Le noir vibre aussi bien en Allemagne qu'aux Pays-Bas.
C'est le noir qui nous fait percevoir toute l'acuité du regard de Dürer dans son autoportrait. Étonnante déclaration du peintre fasciné par son image :
" Moi, Albrecht Dürer de Nuremberg, me suis peint à l'âge de vingt-huit ans avec des couleurs éternelles."
Albrecht Dürer (1471-1528), Autoportrait,
Rembrandt (1606/1607), Autoportrait, 1669
huile sur toile, 60,2 x 65,4 cm.
En Angleterre, puis en Amérique, les Puritains porteront des habits noirs pour affirmer leur rejet des fastes attachés à la religion anglicane. Habits noirs et larges chapeaux, grands cols brodés et gants éclatant de blancheur. C'était la tenue des plus aisés. Les Puritains plus modestes étaient plutôt vêtus de brun ou d'indigo.

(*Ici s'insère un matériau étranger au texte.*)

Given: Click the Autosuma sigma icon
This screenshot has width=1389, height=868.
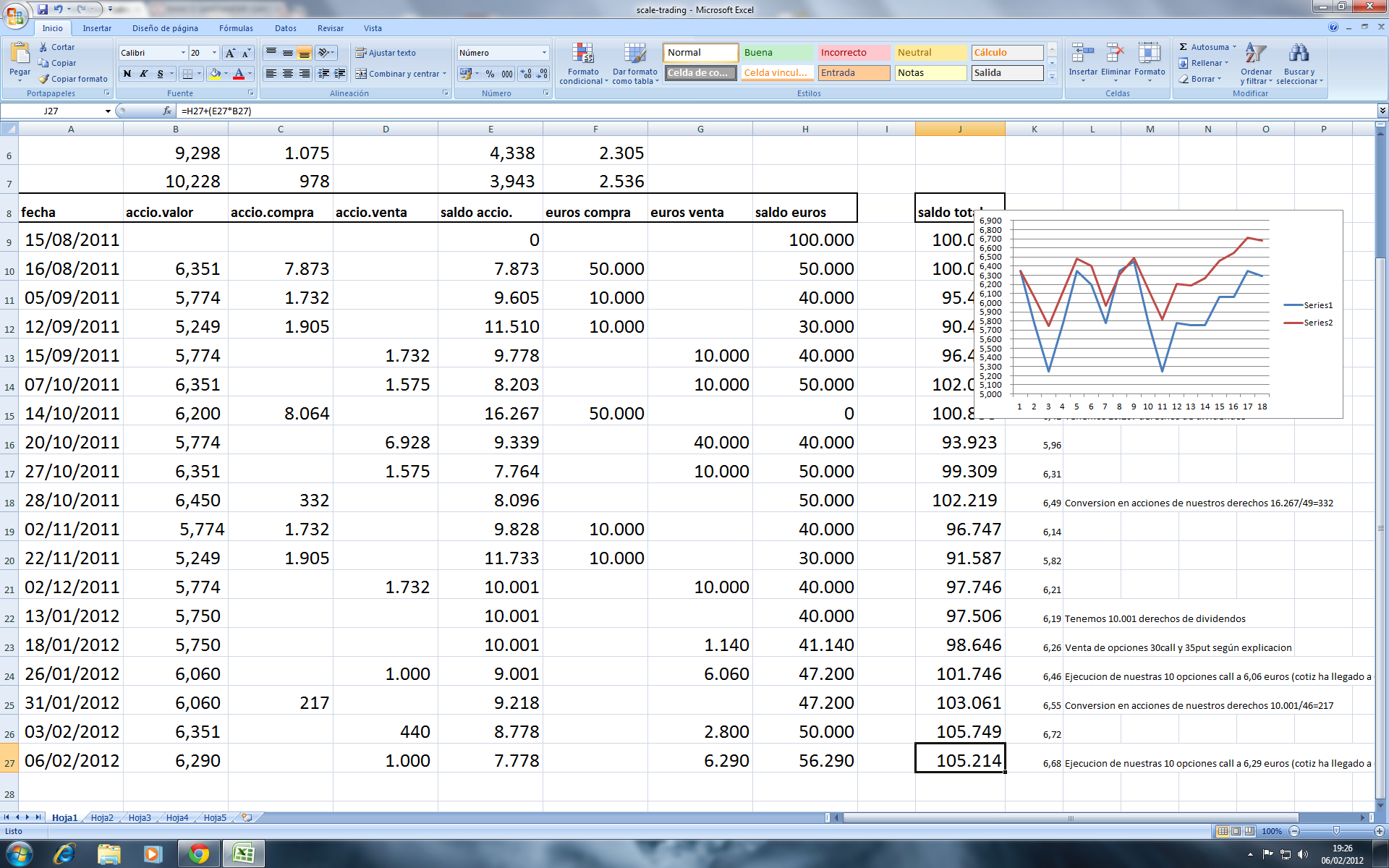Looking at the screenshot, I should click(x=1184, y=47).
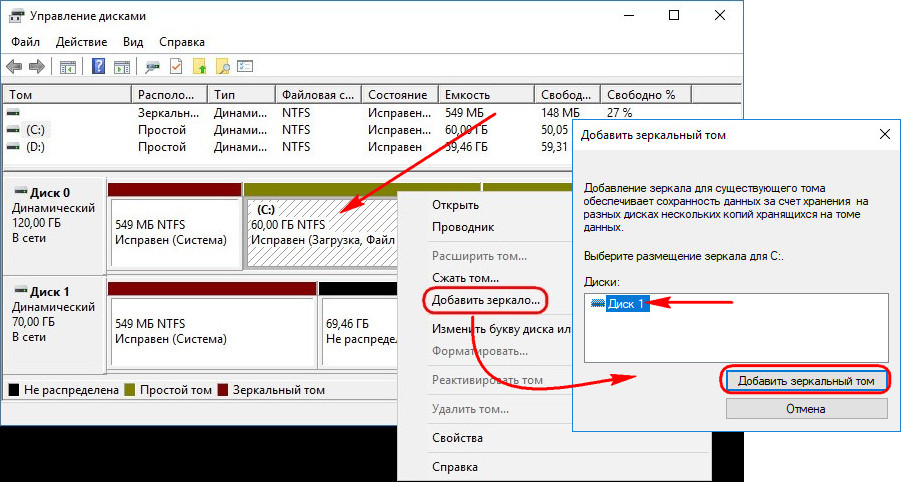Click the yellow sheet with green arrow icon
Image resolution: width=901 pixels, height=482 pixels.
point(199,67)
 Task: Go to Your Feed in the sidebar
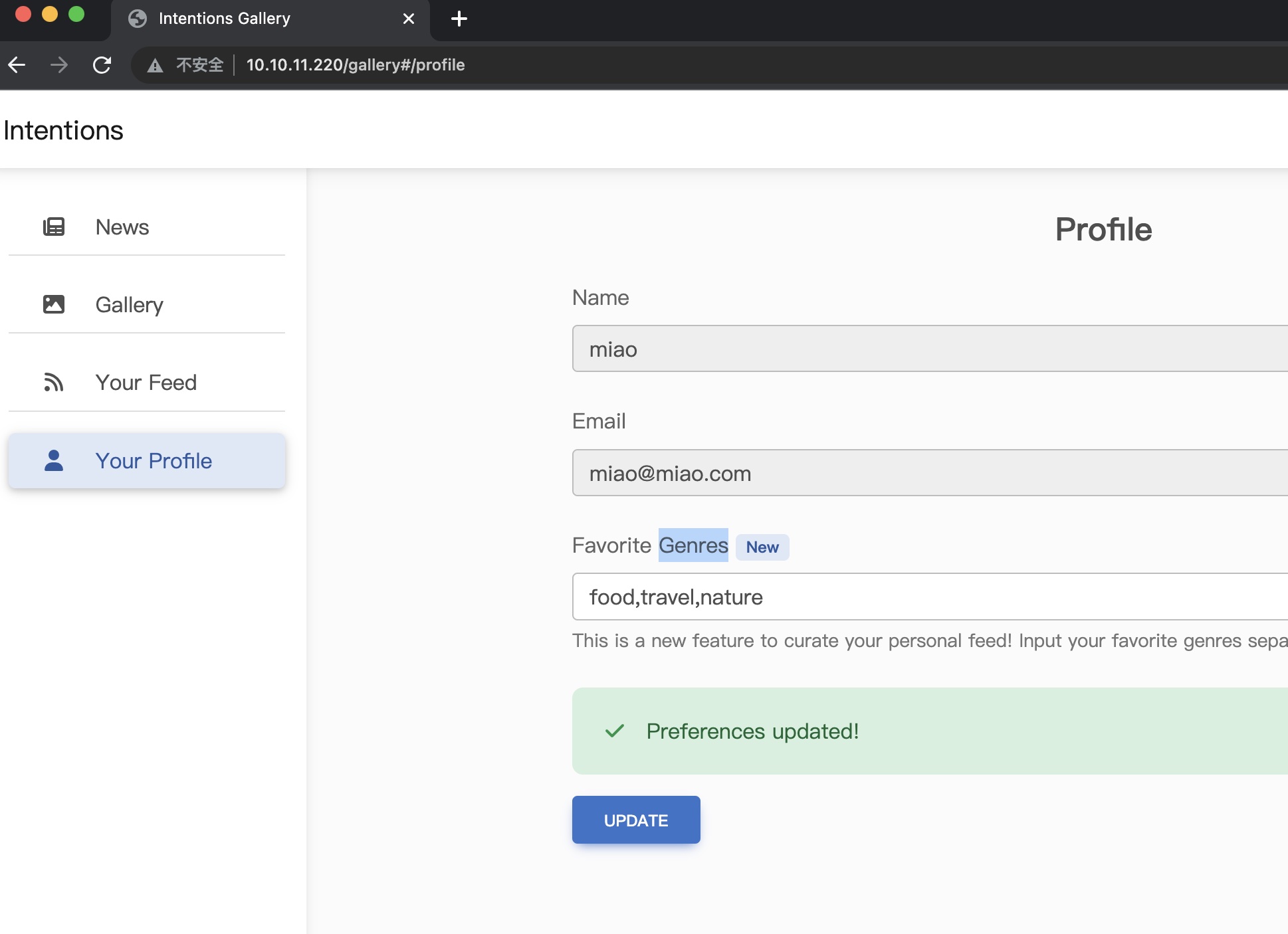[146, 383]
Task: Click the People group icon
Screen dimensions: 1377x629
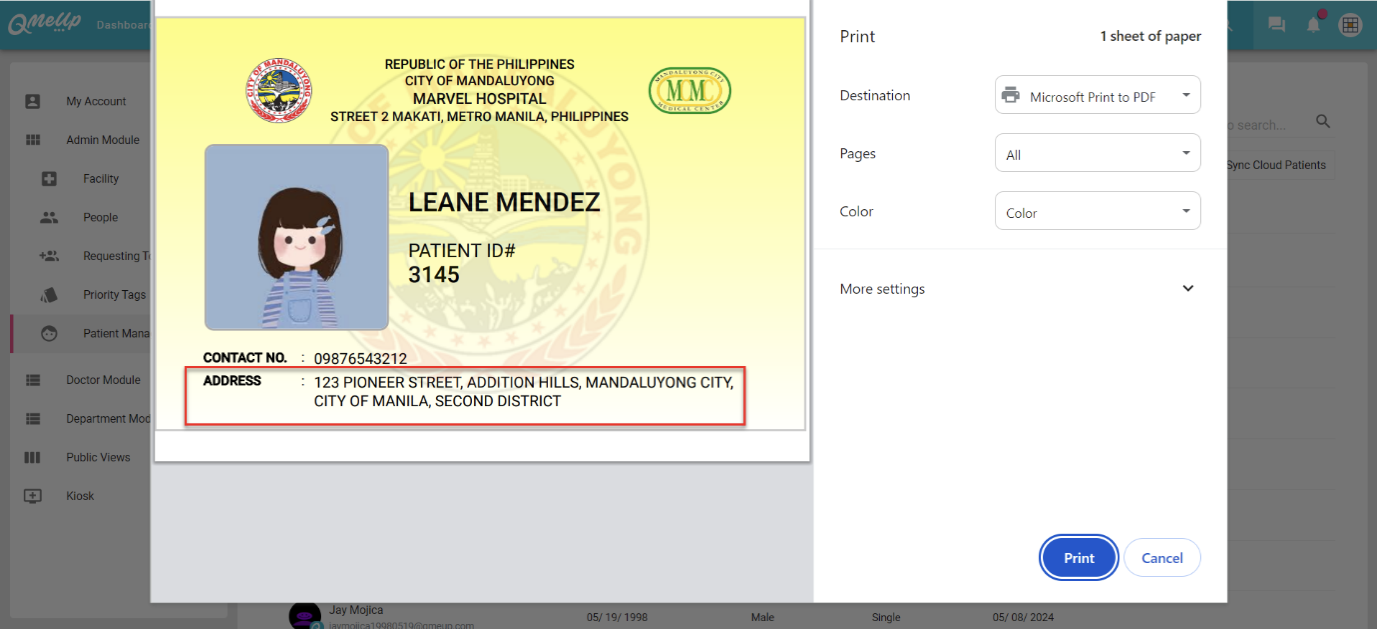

L'été dernier, j'ai proposé un périple en France à mon épouse. Notre première étape fut Rodez et notre visite au musée Soulages fut bien au-delà des nos attentes. C'est un lieu magique conçu par le cabinet d'architecture Roques & Passelac. Le bâtiment s'étend sur plus de 6000 m2. Situé au cœur du jardin du Foirail, des constructions cubiques occupent l'espace d'ouest en est.